Marvel Marathon #10: The Avengers: Age of Ultron

(During quarantine my girlfriend and I are going through the Marvel movies chronologically. Surprisingly, she is really enjoying them, maybe even more than me. We are already a couple down and I’m gunna do write-ups for all of ‘em, the good and the bad.)

It is incredible how films in the same series can vary so much in quality. Avengers 1 was a cinematic achievement and the biggest event movie since Avatar. The hype snowballed in to something unimaginable at the time. On the flip side, Avengers: Age of Ultron was dead on arrival.

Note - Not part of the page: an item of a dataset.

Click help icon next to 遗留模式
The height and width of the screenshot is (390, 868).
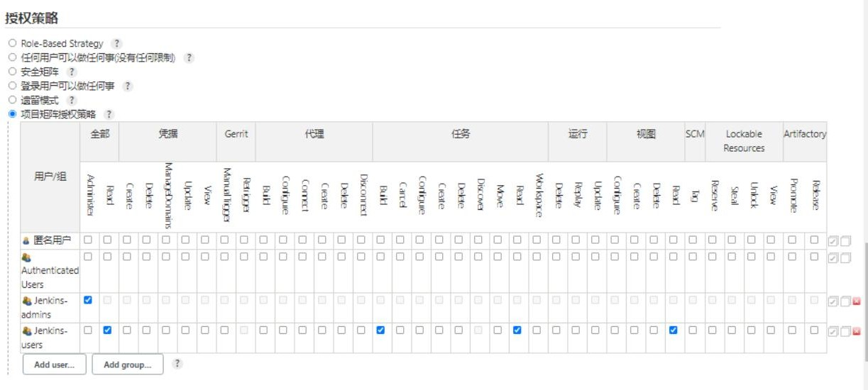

The movie is a mess and I honestly don’t know where to start. There is literally a montage of Stark and Banner looking at algorithms. How exciting. They may as well be playing the Rocky soundtrack. Just a few moments after that strange and unnecessary montage, two colored balls have a fight. The balls, supposedly stark’s digital assistant and what would become Ultron, even talk to each other. It’s like if Siri had a fight with Alexa. Imagine the cover of Dirty’s Projectors’ Bitte Orca come to life.

Thor hammers off to some puddle in fuck-knows where to do fuck-knows what. When I first watched ‘Ultron’ five years ago, I had never scene Thor, and I thought to myself, “This would make a lot more sense if I had seen Thor.” Well, after having seen both Thor movies, it makes just as much sense as it did when I first watched it.

The screenwriters try so hard to make us believe something dreadful was going to happen to Hawkeye that it’s obvious nothing would. We were beaten over the head with Hawkeye’s family, Hawkeye being a great guy, etc. that, in fact, if he did die I would have been shocked, as it was the most transparent fake out, probably in the history of cinema. Let’s see, what else? Why is there a five minute scene in a 2.5 hour movie in which Black Widow explains she’s infertile? I had totally forgotten that she was in a super weird relationship with the Hulk. There are so many biblical references that it becomes a joke. Bad, screenwriters. Bad!

Of all the superheroes that could have been writing in, Scarlett Witch and Quicksilver were chosen. Two Russian siblings played by actor’s whose fake accents (speaking of fake accents, Ultron is covered in them, Golem playing a South African may be the most criminal.) instantly remind you that you’re watching a movie. Quicksilver is killed almost as quick as he was introduced, and nobody cares because we don’t even know who he is. Personally, I saw it coming – there is no way a character, pre-existing in X-Men and played by a different actor (and used much better,) could continue in two separate movie universes without moms getting confused.

Captain America makes such a big deal about the final battle being a suicide mission, then two mins later it’s all shits and giggles through their invisible ear pieces, as per. Then, of course, as always, the final battle goes on for what feels like an eternity. The first Avengers movie did the same thing, only the contents of the battle were interesting and exciting. This is just pitiful. Then, Hulk commits suicide, ‘cause why? And everyone’s cool with it. Maybe it’s a fun nod to the tv show, but it comes off weird as fuck.

Besides some impeccable voice acting from James Spader who voices Ultron, and the party scene where they all try to lift Thor’s hammer (the worry on Thor’s face when Captain America tries, and then is subsequently relieved Cap fails is priceless and the single greatest 10 seconds in the entire franshise,) Avengers: Age of Ultron is an absolute mess. There is no other way to describe it. This time the Banter isn’t enough to hold the movie together.